Center for MicroElectroMechanical Systems (CMEMs), Informatics Department, University of Minho, Braga, Portugal.
Center for MicroElectroMechanical Systems (CMEMs), Industrial Electronics Department, University of Minho, Guimarães, Portugal.
Med Biol Eng Comput. 2019 Dec;57(12):2683-2692. doi: 10.1007/s11517-019-02051-5. Epub 2019 Nov 14.
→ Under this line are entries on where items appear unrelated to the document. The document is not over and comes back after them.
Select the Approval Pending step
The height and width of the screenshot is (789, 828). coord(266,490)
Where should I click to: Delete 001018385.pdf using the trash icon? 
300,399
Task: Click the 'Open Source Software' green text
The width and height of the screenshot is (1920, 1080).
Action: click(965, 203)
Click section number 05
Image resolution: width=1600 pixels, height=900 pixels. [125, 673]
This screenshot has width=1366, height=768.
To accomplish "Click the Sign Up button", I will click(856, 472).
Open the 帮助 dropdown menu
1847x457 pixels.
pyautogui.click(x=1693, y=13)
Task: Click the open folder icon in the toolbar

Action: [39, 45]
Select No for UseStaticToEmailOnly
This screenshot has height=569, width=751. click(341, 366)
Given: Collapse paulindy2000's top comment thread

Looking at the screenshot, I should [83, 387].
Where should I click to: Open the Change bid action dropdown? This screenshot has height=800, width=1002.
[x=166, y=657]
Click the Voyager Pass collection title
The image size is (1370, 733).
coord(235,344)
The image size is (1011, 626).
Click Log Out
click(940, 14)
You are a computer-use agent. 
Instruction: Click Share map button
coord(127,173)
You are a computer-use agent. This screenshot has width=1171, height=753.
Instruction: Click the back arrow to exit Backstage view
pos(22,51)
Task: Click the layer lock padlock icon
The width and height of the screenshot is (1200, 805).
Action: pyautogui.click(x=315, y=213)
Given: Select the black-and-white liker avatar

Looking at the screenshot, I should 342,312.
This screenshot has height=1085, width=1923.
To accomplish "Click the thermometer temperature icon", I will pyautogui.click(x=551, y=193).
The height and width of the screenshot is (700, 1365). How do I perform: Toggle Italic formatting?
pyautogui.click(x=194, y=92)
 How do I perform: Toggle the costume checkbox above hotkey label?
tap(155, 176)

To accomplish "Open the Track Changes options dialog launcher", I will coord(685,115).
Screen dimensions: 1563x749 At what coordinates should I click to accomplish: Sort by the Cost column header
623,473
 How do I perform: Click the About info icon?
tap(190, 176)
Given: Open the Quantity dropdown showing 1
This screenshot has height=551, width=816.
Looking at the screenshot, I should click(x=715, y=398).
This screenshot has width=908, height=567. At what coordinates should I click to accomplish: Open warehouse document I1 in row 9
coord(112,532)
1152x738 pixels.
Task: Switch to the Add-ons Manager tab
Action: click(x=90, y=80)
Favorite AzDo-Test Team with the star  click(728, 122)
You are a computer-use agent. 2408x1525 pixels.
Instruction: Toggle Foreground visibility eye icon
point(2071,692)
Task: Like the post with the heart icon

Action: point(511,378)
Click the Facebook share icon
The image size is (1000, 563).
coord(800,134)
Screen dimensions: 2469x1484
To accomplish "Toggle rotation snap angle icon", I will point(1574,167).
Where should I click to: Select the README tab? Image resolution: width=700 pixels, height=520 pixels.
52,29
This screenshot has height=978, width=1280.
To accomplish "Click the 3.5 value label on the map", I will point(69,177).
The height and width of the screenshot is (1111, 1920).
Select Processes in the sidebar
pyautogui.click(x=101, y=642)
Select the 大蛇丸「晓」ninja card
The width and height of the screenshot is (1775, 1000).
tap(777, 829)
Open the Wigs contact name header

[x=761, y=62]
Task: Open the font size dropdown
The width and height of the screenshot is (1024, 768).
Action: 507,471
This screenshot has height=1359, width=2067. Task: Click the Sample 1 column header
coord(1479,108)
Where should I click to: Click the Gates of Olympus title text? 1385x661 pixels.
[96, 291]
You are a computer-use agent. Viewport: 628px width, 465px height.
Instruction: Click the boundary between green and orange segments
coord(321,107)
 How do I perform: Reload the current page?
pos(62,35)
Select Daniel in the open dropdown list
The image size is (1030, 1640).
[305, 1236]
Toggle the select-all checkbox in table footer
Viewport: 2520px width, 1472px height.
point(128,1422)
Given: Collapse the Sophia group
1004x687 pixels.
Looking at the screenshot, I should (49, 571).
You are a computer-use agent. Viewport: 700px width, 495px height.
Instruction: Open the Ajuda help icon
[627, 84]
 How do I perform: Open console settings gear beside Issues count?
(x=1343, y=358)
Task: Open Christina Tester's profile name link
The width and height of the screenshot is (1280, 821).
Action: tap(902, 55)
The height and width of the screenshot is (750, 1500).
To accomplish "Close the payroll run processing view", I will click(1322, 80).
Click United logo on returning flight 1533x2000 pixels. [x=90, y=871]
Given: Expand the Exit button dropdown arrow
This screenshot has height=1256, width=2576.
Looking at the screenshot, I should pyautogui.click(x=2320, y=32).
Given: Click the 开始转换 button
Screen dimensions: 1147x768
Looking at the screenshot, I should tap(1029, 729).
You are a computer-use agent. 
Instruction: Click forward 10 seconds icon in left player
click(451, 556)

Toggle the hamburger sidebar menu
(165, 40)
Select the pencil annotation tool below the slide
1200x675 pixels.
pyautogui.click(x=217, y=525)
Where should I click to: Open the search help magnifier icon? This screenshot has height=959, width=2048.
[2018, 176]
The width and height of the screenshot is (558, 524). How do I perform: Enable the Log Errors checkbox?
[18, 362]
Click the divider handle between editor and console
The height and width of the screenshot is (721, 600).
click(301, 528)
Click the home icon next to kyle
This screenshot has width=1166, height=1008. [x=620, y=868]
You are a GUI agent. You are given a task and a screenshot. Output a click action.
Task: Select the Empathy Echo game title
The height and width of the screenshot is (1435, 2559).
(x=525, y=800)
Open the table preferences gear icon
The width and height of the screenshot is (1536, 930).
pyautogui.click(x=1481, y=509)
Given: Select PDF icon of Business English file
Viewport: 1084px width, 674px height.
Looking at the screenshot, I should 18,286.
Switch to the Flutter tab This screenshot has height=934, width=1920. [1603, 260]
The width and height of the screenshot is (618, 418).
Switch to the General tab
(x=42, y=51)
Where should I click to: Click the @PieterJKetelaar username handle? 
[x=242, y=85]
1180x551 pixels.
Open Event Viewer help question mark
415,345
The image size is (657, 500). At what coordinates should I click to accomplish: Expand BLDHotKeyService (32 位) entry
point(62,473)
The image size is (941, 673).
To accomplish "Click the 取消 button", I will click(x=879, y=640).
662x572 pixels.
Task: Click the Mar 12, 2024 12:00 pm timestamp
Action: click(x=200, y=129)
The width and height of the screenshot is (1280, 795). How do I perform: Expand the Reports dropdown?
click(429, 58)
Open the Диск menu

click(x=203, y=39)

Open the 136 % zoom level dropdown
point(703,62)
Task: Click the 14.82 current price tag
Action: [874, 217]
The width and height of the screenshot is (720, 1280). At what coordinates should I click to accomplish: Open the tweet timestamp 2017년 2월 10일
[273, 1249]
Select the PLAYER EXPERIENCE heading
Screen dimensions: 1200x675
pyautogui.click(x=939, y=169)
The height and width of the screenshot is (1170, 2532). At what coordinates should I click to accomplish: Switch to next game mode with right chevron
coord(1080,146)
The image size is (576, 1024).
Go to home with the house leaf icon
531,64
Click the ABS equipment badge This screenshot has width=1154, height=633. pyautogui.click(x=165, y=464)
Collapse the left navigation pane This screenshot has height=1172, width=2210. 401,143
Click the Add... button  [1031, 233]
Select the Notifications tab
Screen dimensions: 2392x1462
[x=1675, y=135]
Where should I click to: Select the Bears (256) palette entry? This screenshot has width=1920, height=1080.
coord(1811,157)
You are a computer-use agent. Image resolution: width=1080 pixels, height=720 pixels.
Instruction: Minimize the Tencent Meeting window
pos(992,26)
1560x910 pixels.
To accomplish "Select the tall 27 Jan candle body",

Squamous cell carcinoma (SCC) is the most common and malignant laryngeal cancer. An early-stage diagnosis is of crucial importance to lower patient mortality and preserve both the laryngeal anatomy and vocal-fold function. However, this may be challenging as the initial larynx modifications, mainly concerning the mucosa vascular tree and the epithelium texture and color, are small and can pass unnoticed to the human eye. The primary goal of this paper was to investigate a learning-based approach to early-stage SCC diagnosis, and compare the use of (i) texture-based global descriptors, such as local binary patterns, and (ii) deep-learning-based descriptors. These features, extracted from endoscopic narrow-band images of the larynx, were classified with support vector machines as to discriminate healthy, precancerous, and early-stage SCC tissues. When tested on a benchmark dataset, a median classification recall of 98% was obtained with the best feature combination, outperforming the state of the art (recall = 95%). Despite further investigation is needed (e.g., testing on a larger dataset), the achieved results support the use of the developed methodology in the actual clinical practice to provide accurate early-stage SCC diagnosis. Graphical Abstract Workflow of the proposed solution. Patches of laryngeal tissue are pre-processed and feature extraction is performed. These features are used in the laryngeal tissue classification.
鳞状细胞癌 (SCC) 是最常见和恶性的喉癌。早期诊断对于降低患者死亡率和保留喉解剖结构和声带功能至关重要。然而,由于初始喉的改变主要涉及粘膜血管树和上皮组织纹理和颜色,这些改变很小,可能会被人眼忽略,因此可能具有挑战性。本文的主要目的是研究一种基于学习的早期 SCC 诊断方法,并比较使用 (i) 基于纹理的全局描述符(如局部二值模式)和 (ii) 基于深度学习的描述符。这些从喉内窥镜窄带图像中提取的特征使用支持向量机进行分类,以区分健康、癌前和早期 SCC 组织。在基准数据集上进行测试时,使用最佳特征组合获得了 98%的分类召回率,优于现有技术(召回率=95%)。尽管需要进一步研究(例如,在更大的数据集上进行测试),但所获得的结果支持在实际临床实践中使用所开发的方法来提供准确的早期 SCC 诊断。